Даниелюс. Скажи ему, что мне будет очень приятно. Сегодня перед обедом у меня тоже был гость — товарищ Клигас. Помнишь, я когда-то не раз рассказывал тебе о Вадиме Фомиче. Оказывается, они с Клигасом были друзьями.

Юргита. Были?

Даниелюс. Да. Вадима Фомича больше нет в живых. А я на него обижался, что не отвечает на мои письма, думал, может, он перебрался куда-нибудь в другое место — широка наша страна, а выходит, умер. Вспоминаю позапрошлую зиму, когда я был в Вильнюсе и на улице увидел человека, которого принял за Вадима Фомича…

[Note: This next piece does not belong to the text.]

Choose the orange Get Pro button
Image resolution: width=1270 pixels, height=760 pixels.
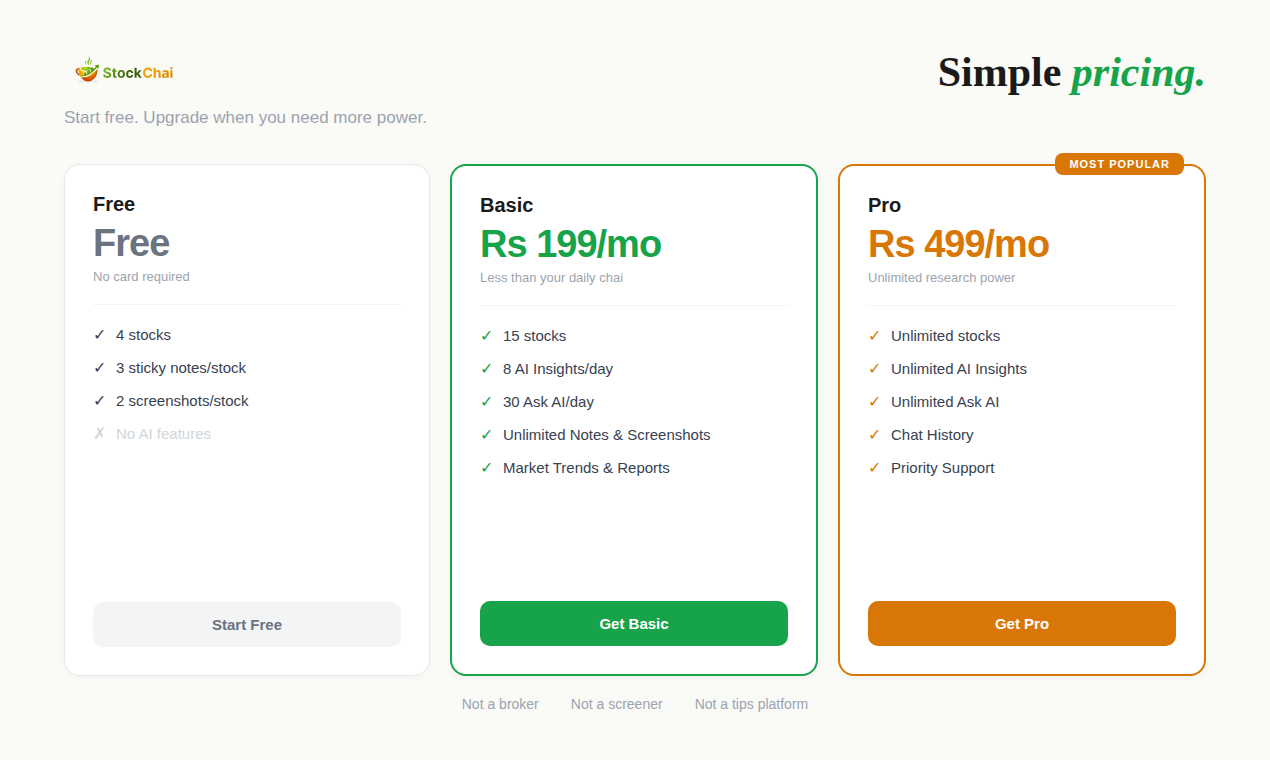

Юргита. Ты, видно, тогда о нем думал…

Даниелюс. Да, думал. Но почему именно в тот день, в тот час и минуту? Товарищ Клигас ездил на похороны. Вадим Фомич умер позапрошлой зимой, в тот самый день, когда я гнался за чужим человеком, уверенный, что это Вадим Фомич… Странно, не правда ли? Какое-то мистическое совпадение.

Юргита. Ты устал, дорогой. Пока не поправишься, постарайся как можно меньше думать. Голова часто болит?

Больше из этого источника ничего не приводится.